I was very young then, but I can distinctly recall the polio scare of the 1950s. “He got polio,” somebody would whisper, and suddenly the play-area and –mates of we neighborhood children would be sharply circumscribed and enforced. When a polio vaccine was developed and widely available — in my neighborhood in Detroit it was administered one Saturday at the local elementary school — everybody went and stood in line and got their shot, classmates to rarely seen elderly neighbors.

It was a matter of personal protection, but not just personal protection; it was explained to we schoolchildren as a matter of good citizenship, too.

Overnight, polio practically disappeared; in 2017 there were only 22-cases reported … worldwide.

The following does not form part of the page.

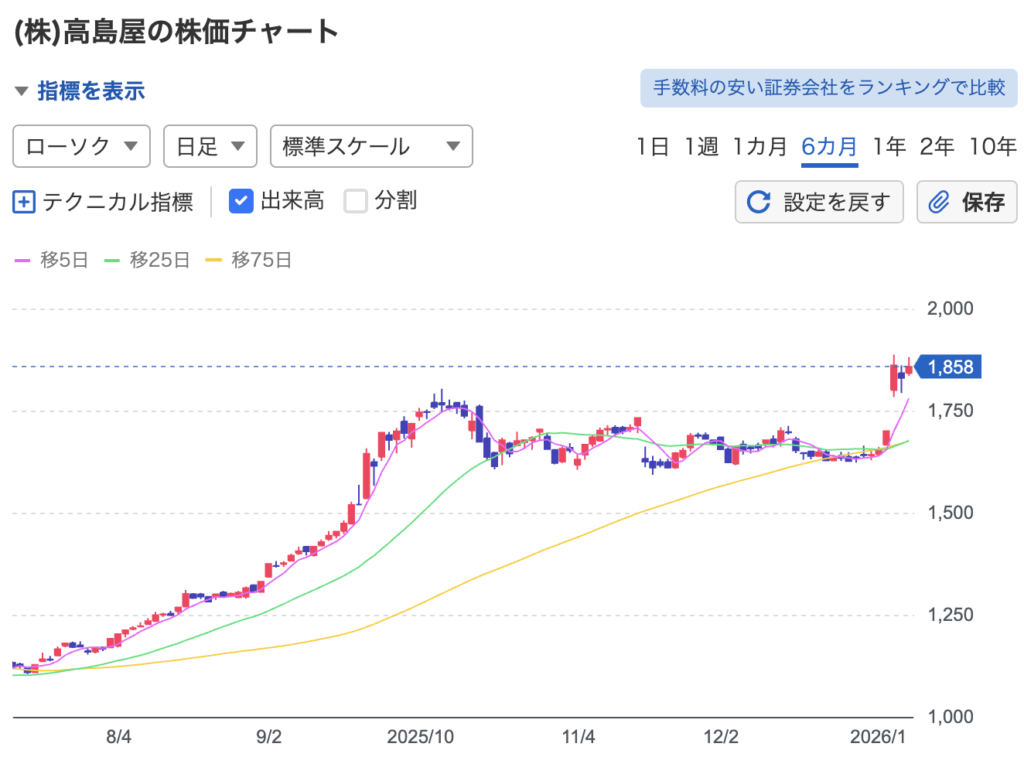This screenshot has height=764, width=1024.
Task: Click the yellow 移75日 legend swatch
Action: click(x=213, y=261)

Presently, North Carolina requires proof of the following vaccinations before children are permitted to enroll in public schools:

  • Diphtheria, Tetanus, Whooping Cough
  • Polio
  • Measles
  • Mumps
  • Rubella
  • Hepatitis
  • Chicken Pox

When is the last time you heard of any child catching any of those sicknesses? It’s been quite a while, I’ll bet.

So, puh-leeze, spare me the empty-headed rhetoric about the state not having any business demanding that vaccine be put in your body; the public has every right on earth to impose reasonable conditions upon the use of public facilities. A Covid vaccine should be added to the list upon verification that it is safe for children.